Journal of Women's Health Care
Open Access

ISSN: 2167-0420

+44-7360-538437

Editorial - (2016) Volume 5, Issue 2

Physical Activities as Obesity Prevention Tools

Vaclav Bunc*
Faculty of Physical Education and Sports, Charles University, Prague, Czech Republic
*Corresponding Author: Vaclav Bunc, Faculty of Physical Education and Sports, Charles University, Prague, Czech Republic, Tel: 420 224 491 11 Email:

Obesity Prevention Tools

Obesity is one of the basic medical and social problems of today’s world. In recent decades, obesity has dramatically increased worldwide (e.g. in the United States more than 35% and in Europe more than 31% of adults are obese. It is a problem in both developing and developed) [1-3] countries.

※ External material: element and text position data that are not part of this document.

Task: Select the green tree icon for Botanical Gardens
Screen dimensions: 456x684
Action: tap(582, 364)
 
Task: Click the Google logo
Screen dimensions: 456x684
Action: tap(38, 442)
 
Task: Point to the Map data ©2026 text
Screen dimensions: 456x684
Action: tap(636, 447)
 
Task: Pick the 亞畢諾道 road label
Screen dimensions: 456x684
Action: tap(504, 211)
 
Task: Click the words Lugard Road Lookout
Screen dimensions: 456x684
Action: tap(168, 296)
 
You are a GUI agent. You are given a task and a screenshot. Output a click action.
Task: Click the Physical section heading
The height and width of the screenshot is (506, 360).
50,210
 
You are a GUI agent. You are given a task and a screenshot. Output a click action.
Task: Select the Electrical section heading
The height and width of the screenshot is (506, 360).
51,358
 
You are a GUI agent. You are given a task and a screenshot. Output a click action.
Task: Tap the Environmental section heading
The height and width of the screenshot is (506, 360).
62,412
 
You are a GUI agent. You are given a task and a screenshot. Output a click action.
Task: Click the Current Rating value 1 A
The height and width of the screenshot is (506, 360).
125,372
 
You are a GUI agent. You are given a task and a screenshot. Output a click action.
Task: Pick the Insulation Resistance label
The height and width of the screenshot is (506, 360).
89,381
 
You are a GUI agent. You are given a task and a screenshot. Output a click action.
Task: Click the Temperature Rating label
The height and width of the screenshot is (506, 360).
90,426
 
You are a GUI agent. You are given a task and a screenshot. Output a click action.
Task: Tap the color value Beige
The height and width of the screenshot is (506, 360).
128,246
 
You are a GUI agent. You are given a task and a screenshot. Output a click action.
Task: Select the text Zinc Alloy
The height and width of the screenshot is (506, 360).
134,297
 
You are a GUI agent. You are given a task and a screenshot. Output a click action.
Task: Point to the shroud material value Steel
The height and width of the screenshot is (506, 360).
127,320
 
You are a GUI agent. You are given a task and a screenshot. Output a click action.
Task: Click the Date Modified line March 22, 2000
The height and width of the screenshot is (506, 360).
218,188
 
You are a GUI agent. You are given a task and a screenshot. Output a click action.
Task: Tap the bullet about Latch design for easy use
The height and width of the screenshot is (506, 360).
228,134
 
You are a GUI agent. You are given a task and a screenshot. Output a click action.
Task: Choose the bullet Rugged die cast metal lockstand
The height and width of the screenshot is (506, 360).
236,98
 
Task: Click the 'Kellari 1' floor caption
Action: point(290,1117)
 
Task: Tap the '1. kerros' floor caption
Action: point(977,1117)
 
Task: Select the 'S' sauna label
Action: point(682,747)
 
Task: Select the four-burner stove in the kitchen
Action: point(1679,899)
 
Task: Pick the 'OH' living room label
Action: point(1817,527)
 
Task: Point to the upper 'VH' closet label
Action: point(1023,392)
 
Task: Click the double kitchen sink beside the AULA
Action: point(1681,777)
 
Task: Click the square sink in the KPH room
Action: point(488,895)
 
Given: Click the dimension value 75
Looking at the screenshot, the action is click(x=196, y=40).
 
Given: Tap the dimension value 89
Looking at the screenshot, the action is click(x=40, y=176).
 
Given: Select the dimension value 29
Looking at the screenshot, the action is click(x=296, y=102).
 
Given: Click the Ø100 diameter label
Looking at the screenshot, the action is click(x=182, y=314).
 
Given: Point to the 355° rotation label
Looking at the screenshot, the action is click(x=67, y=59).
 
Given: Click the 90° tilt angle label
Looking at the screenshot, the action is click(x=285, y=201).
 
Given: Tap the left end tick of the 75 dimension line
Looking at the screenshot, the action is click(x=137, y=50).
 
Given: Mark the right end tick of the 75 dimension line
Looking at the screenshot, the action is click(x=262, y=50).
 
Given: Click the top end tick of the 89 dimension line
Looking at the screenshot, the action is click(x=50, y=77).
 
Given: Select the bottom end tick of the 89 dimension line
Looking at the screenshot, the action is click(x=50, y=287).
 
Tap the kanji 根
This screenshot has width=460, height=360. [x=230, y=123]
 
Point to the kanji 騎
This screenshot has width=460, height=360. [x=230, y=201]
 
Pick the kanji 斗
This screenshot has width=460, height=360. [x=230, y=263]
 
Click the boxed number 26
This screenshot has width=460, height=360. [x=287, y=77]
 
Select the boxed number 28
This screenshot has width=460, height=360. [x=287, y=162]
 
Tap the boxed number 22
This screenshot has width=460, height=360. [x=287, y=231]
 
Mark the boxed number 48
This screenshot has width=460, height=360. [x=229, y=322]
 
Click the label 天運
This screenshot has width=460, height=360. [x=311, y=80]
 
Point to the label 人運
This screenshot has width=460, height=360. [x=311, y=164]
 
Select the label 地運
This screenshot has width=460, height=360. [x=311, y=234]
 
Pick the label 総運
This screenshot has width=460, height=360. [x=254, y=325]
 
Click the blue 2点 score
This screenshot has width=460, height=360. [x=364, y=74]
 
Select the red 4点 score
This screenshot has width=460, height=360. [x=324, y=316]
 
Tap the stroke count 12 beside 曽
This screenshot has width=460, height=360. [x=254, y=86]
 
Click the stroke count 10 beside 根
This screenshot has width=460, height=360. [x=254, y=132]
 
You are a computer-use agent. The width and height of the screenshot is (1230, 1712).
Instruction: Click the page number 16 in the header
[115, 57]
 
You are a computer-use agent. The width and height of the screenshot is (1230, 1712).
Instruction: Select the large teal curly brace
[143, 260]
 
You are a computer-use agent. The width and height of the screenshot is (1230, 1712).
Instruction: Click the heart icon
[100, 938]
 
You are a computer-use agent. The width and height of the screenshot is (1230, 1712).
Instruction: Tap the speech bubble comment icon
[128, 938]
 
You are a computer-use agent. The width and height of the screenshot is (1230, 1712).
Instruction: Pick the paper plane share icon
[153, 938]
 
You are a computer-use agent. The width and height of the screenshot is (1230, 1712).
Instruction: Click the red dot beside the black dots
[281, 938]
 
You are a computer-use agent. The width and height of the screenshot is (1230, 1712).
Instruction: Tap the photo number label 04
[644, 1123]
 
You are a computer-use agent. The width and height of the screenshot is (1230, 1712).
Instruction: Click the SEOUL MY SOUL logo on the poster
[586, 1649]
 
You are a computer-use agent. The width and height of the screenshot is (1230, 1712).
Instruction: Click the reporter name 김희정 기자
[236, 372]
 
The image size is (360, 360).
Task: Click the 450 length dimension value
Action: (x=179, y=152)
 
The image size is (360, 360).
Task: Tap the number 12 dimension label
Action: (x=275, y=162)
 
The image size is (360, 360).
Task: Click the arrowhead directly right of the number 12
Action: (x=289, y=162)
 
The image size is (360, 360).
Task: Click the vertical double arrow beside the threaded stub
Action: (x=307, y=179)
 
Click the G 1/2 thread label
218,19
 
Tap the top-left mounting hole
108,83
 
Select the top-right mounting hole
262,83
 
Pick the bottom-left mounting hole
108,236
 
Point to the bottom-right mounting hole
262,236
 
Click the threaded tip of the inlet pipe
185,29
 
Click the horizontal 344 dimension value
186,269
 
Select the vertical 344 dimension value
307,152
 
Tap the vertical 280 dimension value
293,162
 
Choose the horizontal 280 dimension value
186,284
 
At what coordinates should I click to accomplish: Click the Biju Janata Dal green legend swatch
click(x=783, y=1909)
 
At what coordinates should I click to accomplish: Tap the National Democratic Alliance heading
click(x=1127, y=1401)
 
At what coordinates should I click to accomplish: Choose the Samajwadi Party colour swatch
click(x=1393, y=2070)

Deficits in motivation, self-efficacy, and self-esteem, sedentary lifestyles and psychosocial problems complicate treatments for obesity. Thus, a comprehensive management approach needs to address these issues as well. However, conservative weight-reduction programs often fail or patients regain weight initially lost because motivation for weight maintenance decreases [4].

There are two primary causes for the increase in world obesity: lack of an active lifestyle and poor nutritional habits [5-8]. Fortunately, inactivity and poor nutrition are causes of obesity that can be altered through intervention. If no intervention takes place, subjects could suffer many of the physical and emotional side effects of obesity.

Lack of exercise is a phenomenon of contemporary lifestyle. The result is not only the increasing prevalence of overweight and obesity in all population groups, as well as reducing the prowess and potential for long-term reliable performance. Overweight or obesity is not only an aesthetic problem, but also means a number of complications, health and employment.

The basic prevention tool for overweight and/or obesity reduction is currently to change the prevalent sedentary lifestyle to an active, where an important role is played by physical activity.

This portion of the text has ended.